Cardiovascular Genetics Program:
The Cardiovascular Genetics Program at Yale School of Medicine, directed by Arya Mani, MD, was established in 2010 to provide care for patients and families who are suspected of having inherited cardiovascular disease. The program has both clinical and research interests.
Clinical Cardiovascular Genetics Program:
From a clinical perspective, the Cardiovascular Genetics Program works with individuals and their families who may be at risk for developing cardiovascular disease because of genetic factors. The genetic counselor, Emily Smith, MS, CGC, works alongside Dr. Mani to evaluate family history, establish the clinical diagnosis, offer genetic testing, provide risk assessment, and consider treatment options. The conditions seen in clinic include:
- Inherited cardiomyopathies
- Inherited heart rhythm disorders including Long QT syndrome, Brugada, CPVT, ARVD and sudden cardiac death
- Inherited vascular conditions such as early onset familial forms of coronary artery disease, inherited syndromic and nonsyndromic disease of the aorta, such as Marfan syndrome and other connective tissue diseases.
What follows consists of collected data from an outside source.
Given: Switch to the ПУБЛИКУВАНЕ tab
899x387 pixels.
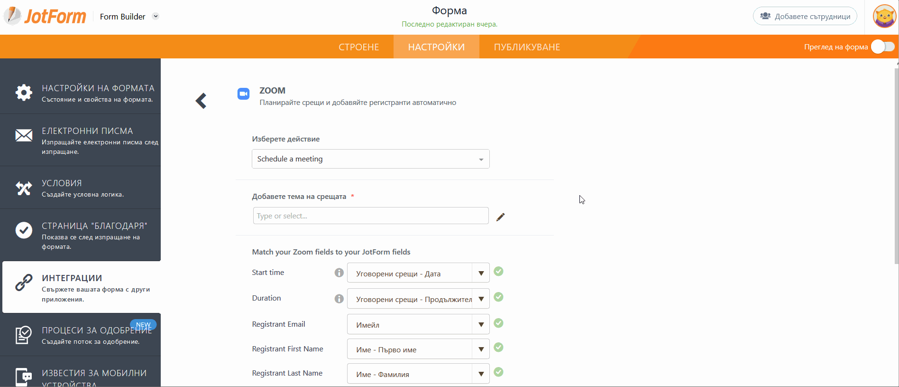Looking at the screenshot, I should point(527,47).
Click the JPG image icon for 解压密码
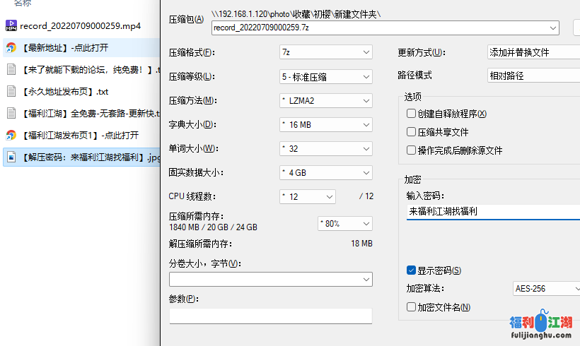The height and width of the screenshot is (346, 580). pyautogui.click(x=11, y=157)
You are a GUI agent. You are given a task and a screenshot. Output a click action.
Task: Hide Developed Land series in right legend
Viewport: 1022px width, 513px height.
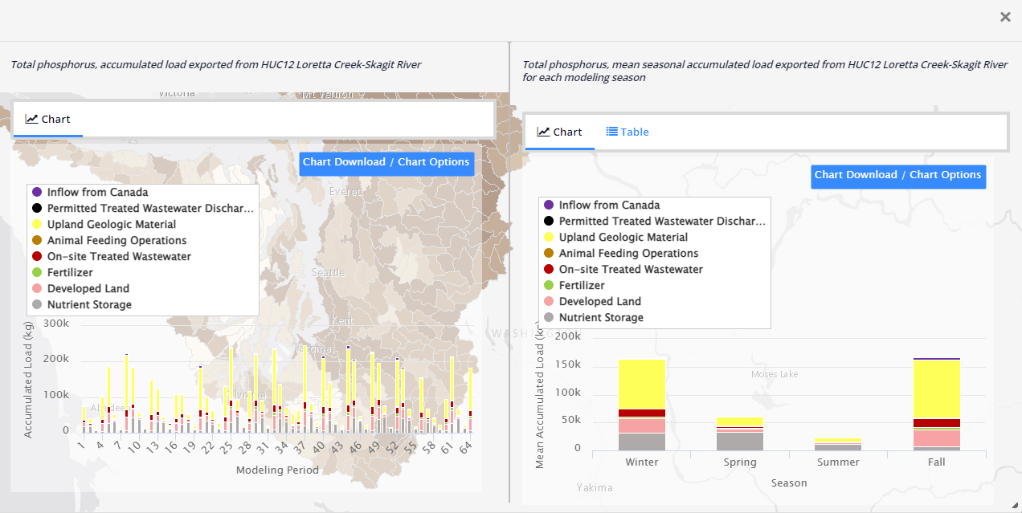(599, 302)
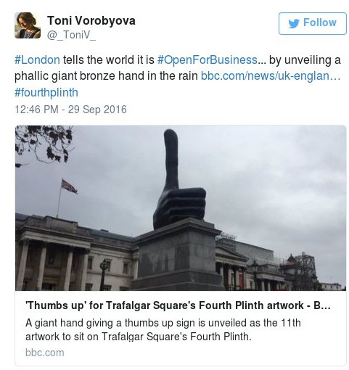The height and width of the screenshot is (370, 349).
Task: Open Toni Vorobyova's profile avatar
Action: pyautogui.click(x=28, y=25)

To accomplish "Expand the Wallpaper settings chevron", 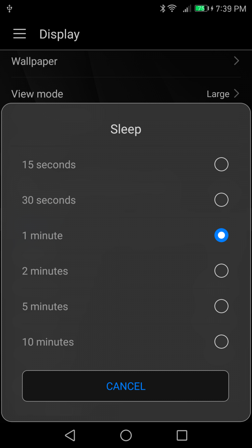I will click(236, 61).
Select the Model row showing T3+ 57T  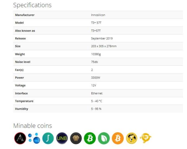pos(98,23)
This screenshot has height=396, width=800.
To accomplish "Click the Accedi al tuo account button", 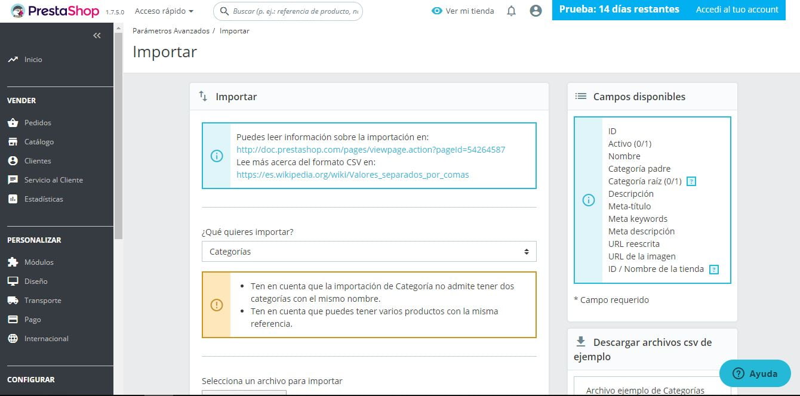I will pyautogui.click(x=737, y=10).
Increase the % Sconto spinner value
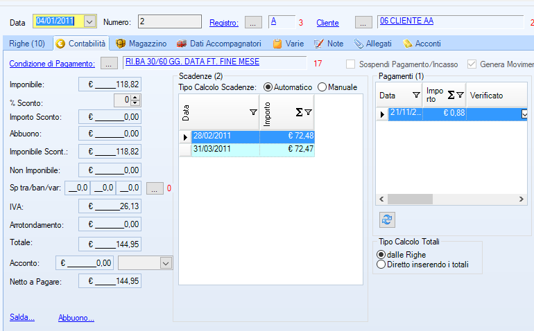The width and height of the screenshot is (534, 331). pos(136,98)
- Inherited lipid disorders
- Inherited vascular disease
- Congenital heart disease in adults
The program has established the first clinical center using whole exome sequencing for identification of established as well as novel disease genes.
Basic Cardiovascular Genetics Program:
The investigative genetics arm of the program focuses on genetic evaluation of premature atherosclerosis, metabolic syndrome, and adult congenital disorders, particularly bicuspid aortic valve and patent ductus arteriosus.
The Program for Cardiovascular Genetics is multidisciplinary in nature, working with general and interventional cardiologists, cardiomyopathy and heart failure group, electrophysiologists, echocardiographers, genetic counselors, nurses, primary care physicians, and research scientists to provide care.